Concussions occur more frequently in soccer than basketball. According to the AAN study, concussions happen nearly as frequently in soccer as in football.
Wyoming senior Anne Maddock finished her soccer career despite suffering post-concussion symptoms that would cause her arms and legs to go numb occasionally.
“I was definitely worried,” Maddock, 21, said of her injuries. “I didn’t understand the extent of what was going on. (Doctors) didn’t know what was going on. They had never seen a case like this.”
Like Carey, Maddock still faces problems with post-concussion syndrome, including headaches, numbness and dizziness.
“There’s quite a lot of variation and no hard and fast rule. That’s what makes it so hard,” Lambert said of categorizing the severity of concussions.
“More and more people are trying to adopt a standard, and everybody’s looking for guidelines because we all want to protect the athletes.”
Teams looking to protect athletes from prolonged head injuries might need to look to professional sports for the answer. The NFL and NHL have adopted policies to pre-screen athletes for head injuries, so that doctors can more easily identify concussions and better help athletes to recover.
“We may try to adopt the same policy,” Lambert said. “We have discussed it and we may try to incorporate this.”
According to Dr. Thomas Hardey, a neuropsychologist and consultant to the NFL Concussion Committee and the 49ers and Oakland Raiders, the pre-screening policy of the NFL and NHL has been successful.
“It’s very clear that the screening program is really helpful,” Hardey said.
The policy, in effect since 1994, requires that each player be tested as part of his physical. Then if a concussion is suspected, tests are repeated and if there is a problem, the player is sent to talk to a physician and trainers, according to Hardey.

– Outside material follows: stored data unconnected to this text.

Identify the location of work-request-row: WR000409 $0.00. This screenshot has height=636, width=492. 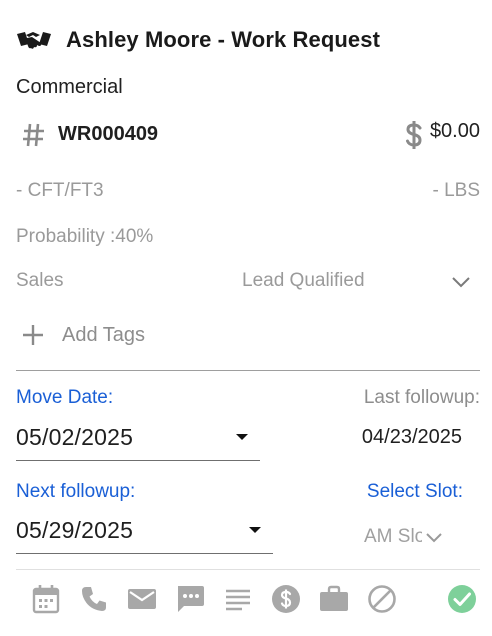
(248, 135). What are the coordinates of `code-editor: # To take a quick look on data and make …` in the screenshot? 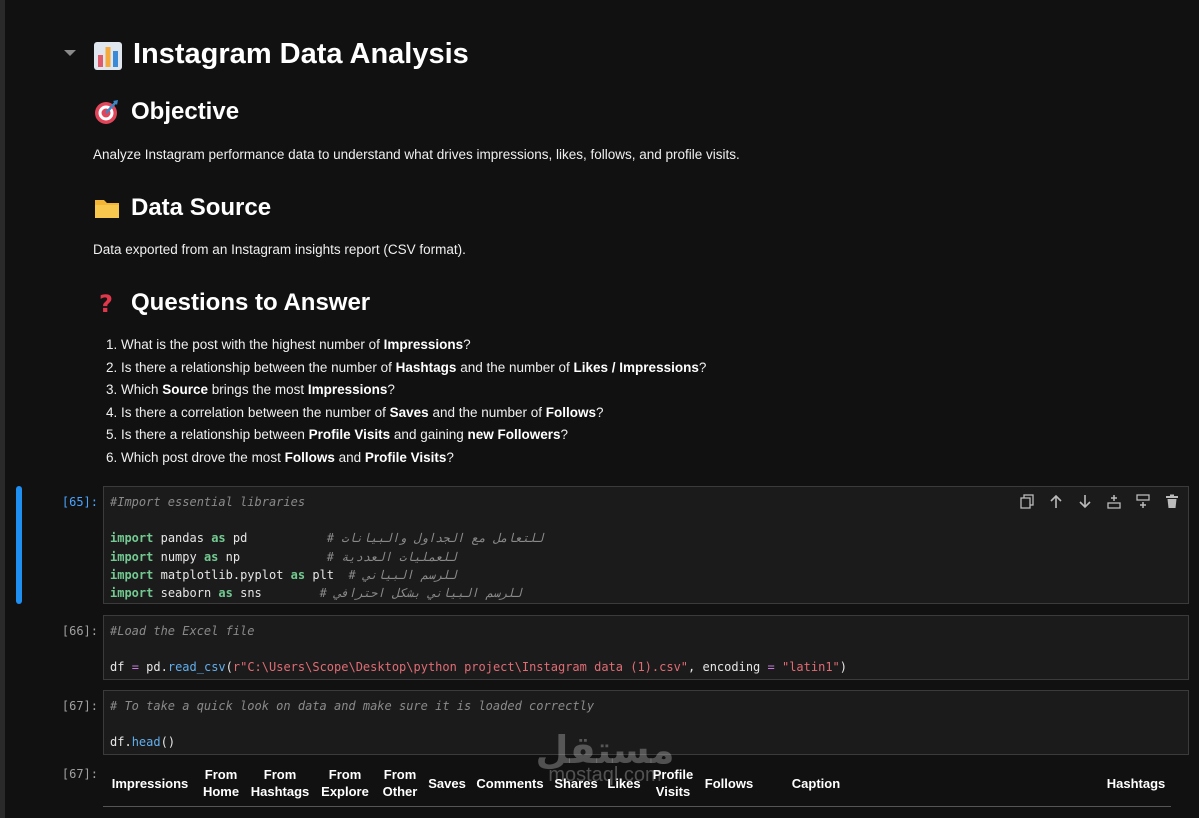 It's located at (646, 722).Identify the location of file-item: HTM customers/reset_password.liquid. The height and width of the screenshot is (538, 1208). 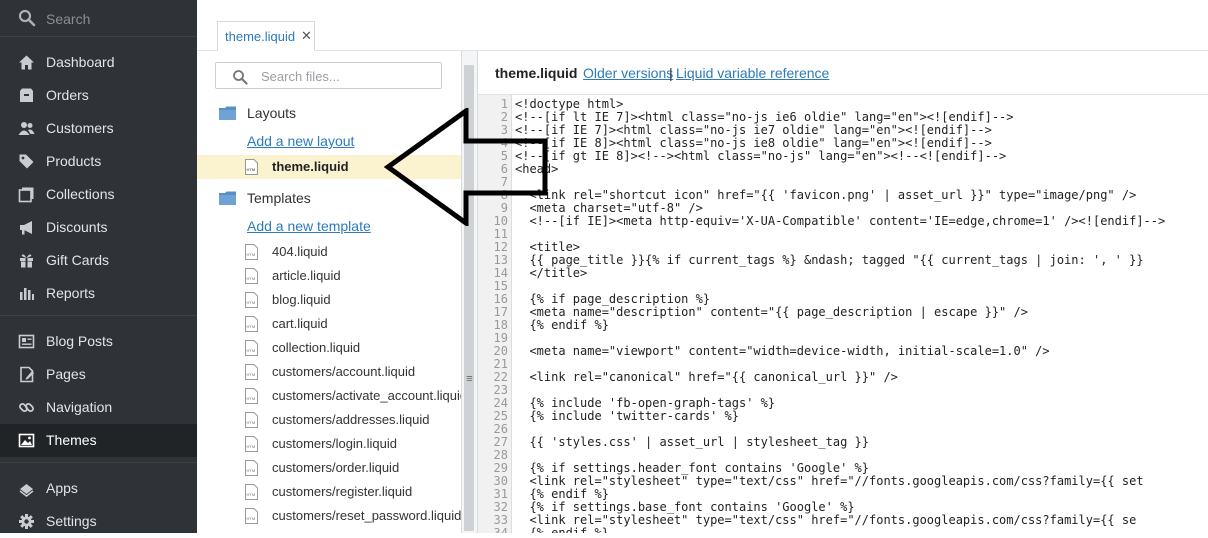
(329, 516).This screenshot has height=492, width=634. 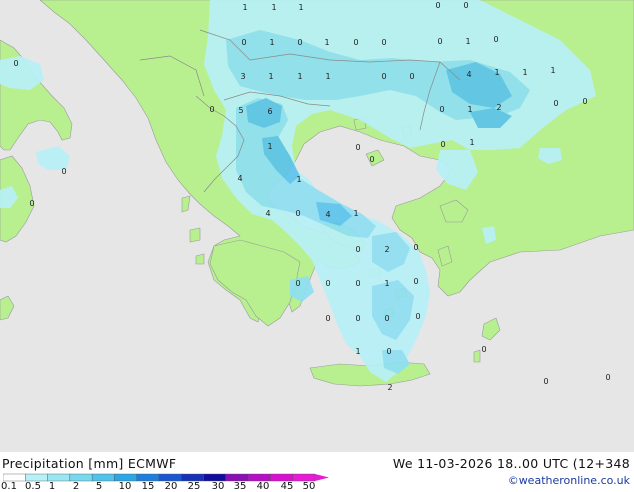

But in the end, it is the nature of competitors to play through pain, and the reality of having to seek help or even walk away can be difficult to accept.
“I never thought it would get to this point, but it did,” Carey said. “If I had it to do over again, I wouldn’t do it any differently. That’s how I play. I play hard. I’ve always said, if I can’t play hard, then I need to hang up the shoes. If I had to go out there right now, I would take a charge. I wouldn’t have changed the way I played.”